When a child goes off to college for the first time, it can be daunting. Many young adults have no idea how to live apart from Mom and Dad, much less worry about their finances. What do they need to know? How should you prepare your child for the days and months to come? What tools can you give your child for building financial success while still in school? To answer these questions, we have to begin with the basics.
Who is paying for day-to-day expenses?
This question should be addressed the moment your child decides on their school of choice. It’s especially important when students are living independently from a parent(s) for the first time. Acknowledging the cost differential by location for a metropolitan vs a small-town institution, and planning for them is a factor. There are a few points of conversation before you wave goodbye.
- Does the student have savings, a part-time job or other resources to contribute to their daily living expenses?
- Who is paying everyday bills like food, dining out or food delivery, clothing, entertainment & social club dues?
- Have you considered a monthly or bi-weekly payment to encourage money management and budgeting?
- Does the current auto insurance provide appropriate coverage for a vehicle while at school?
- Is housing on or off-campus? When living in off-campus housing, who actually pays the monthly rent?
- Do you have renter’s insurance purchases to cover your child’s belongings for loss or theft?
- If a parent’s name is on the lease agreement, do you need to add the address listed to your liability insurance?
If your name is on your child’s lease and you’re paying their rent, ask your insurance carrier as you may want to have this address listed on your liability insurance. If anything happens to this property while your child is living there, you can be financially responsible for any repairs or accidents. Make sure you cover yourself and plan ahead for any unforeseen issues that may arise.
If your child is attending school full time, you might need to pay their bills or add supplemental income in addition to their part-time job. It is important to establish what you will provide and what is their obligation so that your child is not financially blind when going off to college. For example, you might pay their rent, but their cell phone is their responsibility. Make it known up front what your child is responsible for financially.
You’ll want to sit down with your child and form a plan that will help them succeed. Not only does this enable them to be competent with money as they step out into the world, it will help you to have peace of mind as well.

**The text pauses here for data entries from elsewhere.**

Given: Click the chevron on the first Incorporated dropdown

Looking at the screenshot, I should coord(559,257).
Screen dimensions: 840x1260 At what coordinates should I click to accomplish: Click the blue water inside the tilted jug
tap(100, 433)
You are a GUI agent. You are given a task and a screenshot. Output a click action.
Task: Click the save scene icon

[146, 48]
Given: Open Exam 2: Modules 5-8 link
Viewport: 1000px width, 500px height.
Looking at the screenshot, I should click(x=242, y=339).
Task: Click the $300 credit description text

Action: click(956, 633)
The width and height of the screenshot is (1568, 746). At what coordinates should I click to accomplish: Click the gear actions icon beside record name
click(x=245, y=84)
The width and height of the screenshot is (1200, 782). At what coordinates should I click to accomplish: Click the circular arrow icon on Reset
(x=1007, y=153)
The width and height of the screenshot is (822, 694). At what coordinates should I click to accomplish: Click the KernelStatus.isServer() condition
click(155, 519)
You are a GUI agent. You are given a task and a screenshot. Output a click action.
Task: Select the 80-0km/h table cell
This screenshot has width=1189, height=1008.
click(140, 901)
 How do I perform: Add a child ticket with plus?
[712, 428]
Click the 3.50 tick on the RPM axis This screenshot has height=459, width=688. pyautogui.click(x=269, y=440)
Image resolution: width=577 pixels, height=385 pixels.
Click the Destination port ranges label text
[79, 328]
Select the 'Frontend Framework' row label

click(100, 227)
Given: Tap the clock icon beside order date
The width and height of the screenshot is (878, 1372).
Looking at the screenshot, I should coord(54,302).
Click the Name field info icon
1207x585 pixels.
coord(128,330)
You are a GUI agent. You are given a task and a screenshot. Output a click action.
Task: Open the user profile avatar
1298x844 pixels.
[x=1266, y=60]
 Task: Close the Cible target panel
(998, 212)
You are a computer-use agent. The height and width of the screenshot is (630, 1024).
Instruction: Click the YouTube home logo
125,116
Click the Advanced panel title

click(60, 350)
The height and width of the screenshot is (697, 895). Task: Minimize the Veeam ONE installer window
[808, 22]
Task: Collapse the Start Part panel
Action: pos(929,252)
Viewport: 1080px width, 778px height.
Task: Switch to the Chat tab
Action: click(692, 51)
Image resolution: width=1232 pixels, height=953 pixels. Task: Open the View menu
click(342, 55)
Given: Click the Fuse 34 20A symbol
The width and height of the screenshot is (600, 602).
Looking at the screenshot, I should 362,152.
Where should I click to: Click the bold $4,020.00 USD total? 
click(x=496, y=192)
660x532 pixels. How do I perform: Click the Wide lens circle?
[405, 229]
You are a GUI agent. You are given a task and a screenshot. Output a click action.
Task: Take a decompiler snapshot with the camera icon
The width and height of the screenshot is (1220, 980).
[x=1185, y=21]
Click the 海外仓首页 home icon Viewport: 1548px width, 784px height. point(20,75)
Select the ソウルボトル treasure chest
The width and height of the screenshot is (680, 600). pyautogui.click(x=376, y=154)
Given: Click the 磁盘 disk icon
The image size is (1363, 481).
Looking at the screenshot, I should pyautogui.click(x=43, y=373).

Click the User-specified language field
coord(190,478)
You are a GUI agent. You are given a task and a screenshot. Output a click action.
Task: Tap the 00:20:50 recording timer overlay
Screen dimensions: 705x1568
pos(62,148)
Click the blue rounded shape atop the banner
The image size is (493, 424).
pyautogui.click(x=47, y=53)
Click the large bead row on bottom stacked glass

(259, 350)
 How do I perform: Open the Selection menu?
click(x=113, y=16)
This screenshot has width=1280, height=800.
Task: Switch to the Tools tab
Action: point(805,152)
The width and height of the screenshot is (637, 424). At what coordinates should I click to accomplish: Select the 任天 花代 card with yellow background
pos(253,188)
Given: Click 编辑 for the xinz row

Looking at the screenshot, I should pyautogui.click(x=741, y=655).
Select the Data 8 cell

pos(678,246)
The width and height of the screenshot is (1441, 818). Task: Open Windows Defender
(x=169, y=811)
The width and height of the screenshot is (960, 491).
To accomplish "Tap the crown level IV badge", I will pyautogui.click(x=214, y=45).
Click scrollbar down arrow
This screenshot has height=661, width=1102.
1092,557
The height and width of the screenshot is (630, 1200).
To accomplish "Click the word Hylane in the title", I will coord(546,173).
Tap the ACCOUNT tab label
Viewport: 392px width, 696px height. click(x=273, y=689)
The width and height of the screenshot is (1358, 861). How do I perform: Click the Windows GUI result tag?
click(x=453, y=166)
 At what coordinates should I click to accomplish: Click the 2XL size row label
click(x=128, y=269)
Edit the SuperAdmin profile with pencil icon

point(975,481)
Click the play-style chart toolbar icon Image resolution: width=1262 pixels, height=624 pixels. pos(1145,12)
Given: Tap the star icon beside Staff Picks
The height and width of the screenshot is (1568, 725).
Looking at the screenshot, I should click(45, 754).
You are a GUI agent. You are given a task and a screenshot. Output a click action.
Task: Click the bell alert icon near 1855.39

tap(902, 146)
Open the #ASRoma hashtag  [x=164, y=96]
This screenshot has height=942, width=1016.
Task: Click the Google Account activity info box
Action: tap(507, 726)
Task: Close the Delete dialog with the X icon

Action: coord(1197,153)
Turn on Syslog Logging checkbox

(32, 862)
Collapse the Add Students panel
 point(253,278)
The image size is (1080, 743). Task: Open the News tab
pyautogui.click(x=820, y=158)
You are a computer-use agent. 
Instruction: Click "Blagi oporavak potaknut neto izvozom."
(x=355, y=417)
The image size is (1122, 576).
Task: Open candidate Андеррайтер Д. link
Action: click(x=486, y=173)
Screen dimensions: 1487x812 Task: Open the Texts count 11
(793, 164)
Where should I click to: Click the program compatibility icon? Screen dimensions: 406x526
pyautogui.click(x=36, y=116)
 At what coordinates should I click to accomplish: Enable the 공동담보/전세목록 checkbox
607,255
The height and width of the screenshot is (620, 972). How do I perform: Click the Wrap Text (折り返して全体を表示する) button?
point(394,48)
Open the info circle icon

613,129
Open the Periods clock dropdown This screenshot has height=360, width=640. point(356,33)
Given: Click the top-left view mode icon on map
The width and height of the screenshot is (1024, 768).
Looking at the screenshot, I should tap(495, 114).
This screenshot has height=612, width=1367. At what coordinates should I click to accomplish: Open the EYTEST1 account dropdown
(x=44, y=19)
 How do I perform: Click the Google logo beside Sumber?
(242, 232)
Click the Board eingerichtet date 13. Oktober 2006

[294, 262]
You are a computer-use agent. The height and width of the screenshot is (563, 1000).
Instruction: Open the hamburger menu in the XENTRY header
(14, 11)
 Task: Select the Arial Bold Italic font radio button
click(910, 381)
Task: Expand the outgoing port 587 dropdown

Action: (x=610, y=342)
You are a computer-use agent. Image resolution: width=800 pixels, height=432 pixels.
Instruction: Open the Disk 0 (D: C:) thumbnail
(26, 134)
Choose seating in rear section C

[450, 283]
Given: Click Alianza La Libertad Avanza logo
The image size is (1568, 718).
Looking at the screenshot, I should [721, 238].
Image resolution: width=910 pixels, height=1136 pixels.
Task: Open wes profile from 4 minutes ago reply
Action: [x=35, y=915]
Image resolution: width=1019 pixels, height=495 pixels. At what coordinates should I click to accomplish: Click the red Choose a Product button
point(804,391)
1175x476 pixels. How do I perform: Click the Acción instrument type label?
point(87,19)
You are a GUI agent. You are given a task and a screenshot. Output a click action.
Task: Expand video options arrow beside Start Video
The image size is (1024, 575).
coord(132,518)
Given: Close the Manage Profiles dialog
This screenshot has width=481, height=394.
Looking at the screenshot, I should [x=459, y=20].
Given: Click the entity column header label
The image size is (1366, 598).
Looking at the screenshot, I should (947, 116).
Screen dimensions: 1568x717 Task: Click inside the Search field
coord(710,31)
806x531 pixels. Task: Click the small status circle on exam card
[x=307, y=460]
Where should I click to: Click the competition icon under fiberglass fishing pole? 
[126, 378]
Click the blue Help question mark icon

Should they have a credit card?
Another thing to consider is whether or not they should have a credit card. What are the rules surrounding using the card? Can they have it for everyday use or is it for emergencies only? What constitutes an emergency?
Clear and set boundaries need to be made with an emergency-only credit card. Cards used for this purpose are only for certain scenarios, such as the car breaking down, a stolen purse, or an injury of some kind.
On the other hand, a card for everyday use can be used to buy groceries, purchase gas, or clothing they might need. The idea is to establish expectations of your child with this card. You’ll also want to keep a keen eye on the credit card bill.
The bottom line should be obvious: your child should not use an emergency-only card for everyday expenses. Make sure your child knows the difference and asks you first before they use the emergency card for something that isn’t quite an emergency.
What to do for medical emergencies
When your child has graduated high school and is ready for college, they will be an adult. You will no longer have access to their medical record. You will want to obtain a HIPAA release and for your child to appoint you a medical power of attorney. This will allow you to make critical decisions and have access to their medical records should you need to. This is vitally important and something not many parents think about when looking at the year ahead. A medical power of attorney is something you don’t need until you need it. By that time, however, it will likely be too late to obtain one. Keep one step ahead by taking this precaution.
Plan their tuition ahead of time
The moment your child has been accepted, it’s time to start thinking about their tuition fees. In the excitement of preparing your child for a new season of life, planning for tuition can get lost in the shuffle. Parents cannot access the student account as your child is now an adult. You will need to stress the importance of providing you the bill that it be paid in a timely manner. This must be done in order to avoid dropped classes due to late payment. If you are planning to use 529 education accounts to pay, be aware these payments can often take one to two weeks for processing. Many families have hit snags if the first tuition payment has not been made. You’ll want to keep on top of your child’s tuition and fees so that these pitfalls will not come upon them. Be proactive, pay the college tuition fees, and by doing so, you will make sure your child is on the right track from the onset.
Once you establish these financial goals, your child will be ready to leave for college.